WAS WAR/KOMMT/FEHLT

Politik | aus FALTER 40/01 vom 03.10.2001

WAS WAR

Rausschmiss von Johannes Ditz: Er hat seine Schuldigkeit getan. Der Vorstandssprecher der staatlichen Beteiligungsholding ÖIAG, Johannes Ditz, muss mit Jahresende seinen Schreibtisch in der Kantgasse räumen. Das Präsidium des Aufsichtsrates, Alfred Heinzel und Hellwig Torggler, verabschieden ihn mit einem golden handshake. Zuvor hatte der ehemalige ÖVP-Wirtschaftsminister die Schulden der ÖIAG durch Privatisierungen auf ein Drittel reduziert und seinerseits unliebsame Vorstände entfernt. "Die Gründe für die Entscheidung des Aufsichtsrates sind mir nicht bekannt gegeben worden. Ich habe das Faktum zur Kenntnis genommen", sagte Ditz trocken.
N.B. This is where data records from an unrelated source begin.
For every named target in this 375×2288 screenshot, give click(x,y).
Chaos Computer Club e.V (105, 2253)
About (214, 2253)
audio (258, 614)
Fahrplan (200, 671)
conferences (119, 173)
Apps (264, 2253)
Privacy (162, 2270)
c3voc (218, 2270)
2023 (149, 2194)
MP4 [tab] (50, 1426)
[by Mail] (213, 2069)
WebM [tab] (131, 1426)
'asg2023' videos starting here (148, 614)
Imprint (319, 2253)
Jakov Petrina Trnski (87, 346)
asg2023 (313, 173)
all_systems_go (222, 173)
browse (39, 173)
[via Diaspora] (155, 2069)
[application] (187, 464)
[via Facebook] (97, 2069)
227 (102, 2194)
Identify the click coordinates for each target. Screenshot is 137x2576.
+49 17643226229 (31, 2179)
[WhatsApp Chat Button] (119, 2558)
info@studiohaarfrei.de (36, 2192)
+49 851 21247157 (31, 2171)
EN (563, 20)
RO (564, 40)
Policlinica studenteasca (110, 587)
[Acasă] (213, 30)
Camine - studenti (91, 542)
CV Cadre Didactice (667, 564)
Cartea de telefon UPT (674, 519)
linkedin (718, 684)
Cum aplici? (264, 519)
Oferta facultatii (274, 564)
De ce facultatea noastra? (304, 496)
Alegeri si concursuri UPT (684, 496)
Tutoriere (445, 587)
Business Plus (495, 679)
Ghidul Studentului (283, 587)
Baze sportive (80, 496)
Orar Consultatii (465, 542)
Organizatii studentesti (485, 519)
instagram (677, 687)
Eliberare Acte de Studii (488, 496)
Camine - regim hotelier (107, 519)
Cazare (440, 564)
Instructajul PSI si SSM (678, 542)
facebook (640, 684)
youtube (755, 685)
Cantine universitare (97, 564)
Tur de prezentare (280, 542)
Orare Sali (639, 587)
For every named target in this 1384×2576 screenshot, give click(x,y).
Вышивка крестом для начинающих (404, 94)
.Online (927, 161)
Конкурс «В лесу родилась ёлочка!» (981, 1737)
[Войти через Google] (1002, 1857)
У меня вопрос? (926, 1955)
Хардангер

Ob neben Peter Michaelis nun wieder ein zweiter ÖIAG- Vorstand gesucht wird, ist noch nicht entschieden.

WAS KOMMT

Teure Genossenschaftswohnungen: Die Regierung plant die Einführung des Richtwertmietzinses bei älteren Genossenschaftswohnungen. Diese Novelle des Wohnungsgemeinnützigkeitsgesetzes würde im Falle einer Neuvermietung sowie eines Eintritts in einen Mietvertrag eine deutliche Miet-erhöhung bedeuten. In Österreich gibt es 400.000 Genossenschaftswohnungen, allein 100.000 davon in Wien. Stefan Ohmacht von der Bundesarbeitsgemeinschaft Wohnungslosenhilfe, dem Dachverband von Sozialeinrichtungen für Wohnungslose, wundert sich: "Wofür ist diese Novelle gut - außer natürlich, dass die Erträge von Wohnbaubanken längerfristig steigen werden und die Wohnungsbestände des Bundes leichter an Investoren verkäuflich sein werden?"

WAS FEHLT

Einigung über Abfertigung: Regierung und Sozialpartner sind sich noch nicht einig darüber, wie die "Abfertigung neu" künftig aussehen soll. Die Gewerkschaft beharrt auch bei Selbstkündigung auf Zahlungen ab dem ersten Tag und nicht erst nach einem Jahr beim selben Arbeitgeber, wie es die Regierung plant. Sozialrechtler Wolfgang Mazal findet die Verzögerung nicht schlimm. Es gehe eben "um ein Mega-Ding".